The water authority will not rescind its 2009 letter, he said, as the Riverhead Town Board demanded in a Jan. 19 letter to SCWA, in which the town accused the water authority of “disrupting the lawful sale of the property at EPCAL.”
The DEC has put the town on notice that the water authority’s objection to the Riverhead Water District’s EPCAL extension effectively blocks the town’s subdivision from moving forward as long as the subdivision sources its public water supply from the Riverhead Water District rather than the Suffolk County Water Authority.
The DEC told the town it must obtain SCWA’s consent to extend its district boundaries because any area not already within the town water district’s boundaries is within the service territory of the Suffolk County Water Authority.
If the water authority consents, the DEC said, the town must still demonstrate it has sufficient capacity to serve the proposed extension.
The water authority has made it clear it will not give its consent to the proposed Riverhead Water District extension.

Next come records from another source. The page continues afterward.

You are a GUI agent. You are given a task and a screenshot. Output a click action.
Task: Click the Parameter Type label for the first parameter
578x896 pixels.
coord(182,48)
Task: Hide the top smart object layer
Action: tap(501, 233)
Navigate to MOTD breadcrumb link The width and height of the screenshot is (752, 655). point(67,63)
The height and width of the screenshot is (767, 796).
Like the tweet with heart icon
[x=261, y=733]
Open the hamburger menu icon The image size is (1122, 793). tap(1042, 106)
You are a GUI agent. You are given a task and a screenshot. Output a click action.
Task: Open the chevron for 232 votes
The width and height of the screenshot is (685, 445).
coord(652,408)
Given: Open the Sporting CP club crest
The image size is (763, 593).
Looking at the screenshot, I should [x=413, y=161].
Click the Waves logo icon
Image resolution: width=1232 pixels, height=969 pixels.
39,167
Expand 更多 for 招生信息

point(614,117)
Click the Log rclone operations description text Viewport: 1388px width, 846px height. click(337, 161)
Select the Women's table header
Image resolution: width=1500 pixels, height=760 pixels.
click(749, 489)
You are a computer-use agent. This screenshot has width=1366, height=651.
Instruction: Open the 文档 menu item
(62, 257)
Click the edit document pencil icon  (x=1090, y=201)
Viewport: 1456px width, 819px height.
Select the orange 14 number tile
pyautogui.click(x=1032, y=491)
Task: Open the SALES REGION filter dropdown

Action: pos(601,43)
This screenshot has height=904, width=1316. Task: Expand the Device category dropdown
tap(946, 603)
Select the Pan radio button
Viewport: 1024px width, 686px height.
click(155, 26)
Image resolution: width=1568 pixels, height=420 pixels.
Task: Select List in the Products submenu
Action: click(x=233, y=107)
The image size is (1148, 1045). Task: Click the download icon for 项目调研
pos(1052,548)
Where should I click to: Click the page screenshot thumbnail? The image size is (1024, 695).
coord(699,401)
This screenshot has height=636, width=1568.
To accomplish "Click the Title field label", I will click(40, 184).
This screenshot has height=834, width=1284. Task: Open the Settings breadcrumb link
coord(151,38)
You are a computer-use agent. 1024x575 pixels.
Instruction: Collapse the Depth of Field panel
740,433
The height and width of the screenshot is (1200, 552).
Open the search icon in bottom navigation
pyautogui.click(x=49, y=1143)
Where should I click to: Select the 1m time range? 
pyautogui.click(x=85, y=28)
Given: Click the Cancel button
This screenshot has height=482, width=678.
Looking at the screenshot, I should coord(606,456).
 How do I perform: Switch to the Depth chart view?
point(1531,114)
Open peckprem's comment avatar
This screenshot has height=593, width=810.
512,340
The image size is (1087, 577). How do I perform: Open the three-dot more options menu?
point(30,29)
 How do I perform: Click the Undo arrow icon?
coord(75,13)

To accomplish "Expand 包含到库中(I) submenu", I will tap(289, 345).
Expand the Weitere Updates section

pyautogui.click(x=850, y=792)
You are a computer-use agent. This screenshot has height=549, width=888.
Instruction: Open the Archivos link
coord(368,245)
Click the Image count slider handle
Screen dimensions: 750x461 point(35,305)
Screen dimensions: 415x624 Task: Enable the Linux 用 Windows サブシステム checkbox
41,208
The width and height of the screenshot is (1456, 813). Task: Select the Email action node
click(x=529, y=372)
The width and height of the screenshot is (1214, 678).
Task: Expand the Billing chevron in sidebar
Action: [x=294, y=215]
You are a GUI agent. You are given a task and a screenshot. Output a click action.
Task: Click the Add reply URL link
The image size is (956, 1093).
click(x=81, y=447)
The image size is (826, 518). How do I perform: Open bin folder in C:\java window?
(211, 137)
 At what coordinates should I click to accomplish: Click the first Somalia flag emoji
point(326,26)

If anything, in fact, the water authority has doubled down on its position that areas outside the town water district boundaries are within SCWA’s service territory as a matter of law — whether or not the area is within the geographic boundaries of the Town of Riverhead.
The water authority is planning to run a main to serve 62 homes in Manorville, in the southwest corner of the Town of Riverhead, south of the former Grumman site. Some private wells are contaminated by chemicals thought to have migrated in groundwater from the manufacturing site. The water authority has asked the Navy to fund the project.
Riverhead Supervisor Yvette Aguiar said today the town is exploring its options, including going to court to settle the dispute.
Aguiar has said she views the water authority’s assertion of a right to serve the homes in Manorville and the enterprise park as an attempt to “take over” the town water district.
Councilman Tim Hubbard, who served as town board liaison to the water district from 2016 until last year, said he believes the town needs to “sit down and talk” with the water authority.
“Let’s negotiate with them and find a way to make everybody happy,” Hubbard said, “rather than jump into the legal forum right away.”
Hubbard said getting clean, safe drinking water to the people in Manorville has to be everyone’s top priority.
“If it comes down to the Suffolk County Water Authority providing water to the 62 homes in Manorville, so be it,” Hubbard said.
“Does that mean they are taking over the Riverhead Water District? No,” Hubbard said.
“By law, I think they can do this,” Hubbard said. “Why not work together to get the funding and get water to these people as soon as possible?”
The question of EPCAL is “a different story,” Hubbard said. The town water district is already providing water to the existing businesses on the site.
When the Navy transferred the 2,900-acre site to the town in 1998, Riverhead took ownership of the existing water supply and sewer infrastructure on the developed portion of the site.
During the decommissioning and planning process for the site that took place in the years leading up to the transfer, the town obtained grant funding from the U.S. Economic Development Administration to extend water mains into the EPCAL property to replace the water system previously owned and operated by Grumman.
The RWD then ran a 12-inch transmission main along Route 25 and into the EPCAL property south to River Road and along Grumman Boulevard, according to the town’s 2014 environmental impact statement. All existing development within the “industrial core” was required to connect to the new mains.
But this does not give the town water district the right to extend mains to serve new development at the site, according to the DEC, which has permitting authority over water systems.
Correction: Feb. 3, 2021
An earlier version of this article stated Councilman Tim Hubbard serves as co-liaison to the Riverhead Water District with Councilman Frank Beyrodt. Supervisor Yvette Aguiar appointed Beyrodt as town board liaison to the water district in 2020.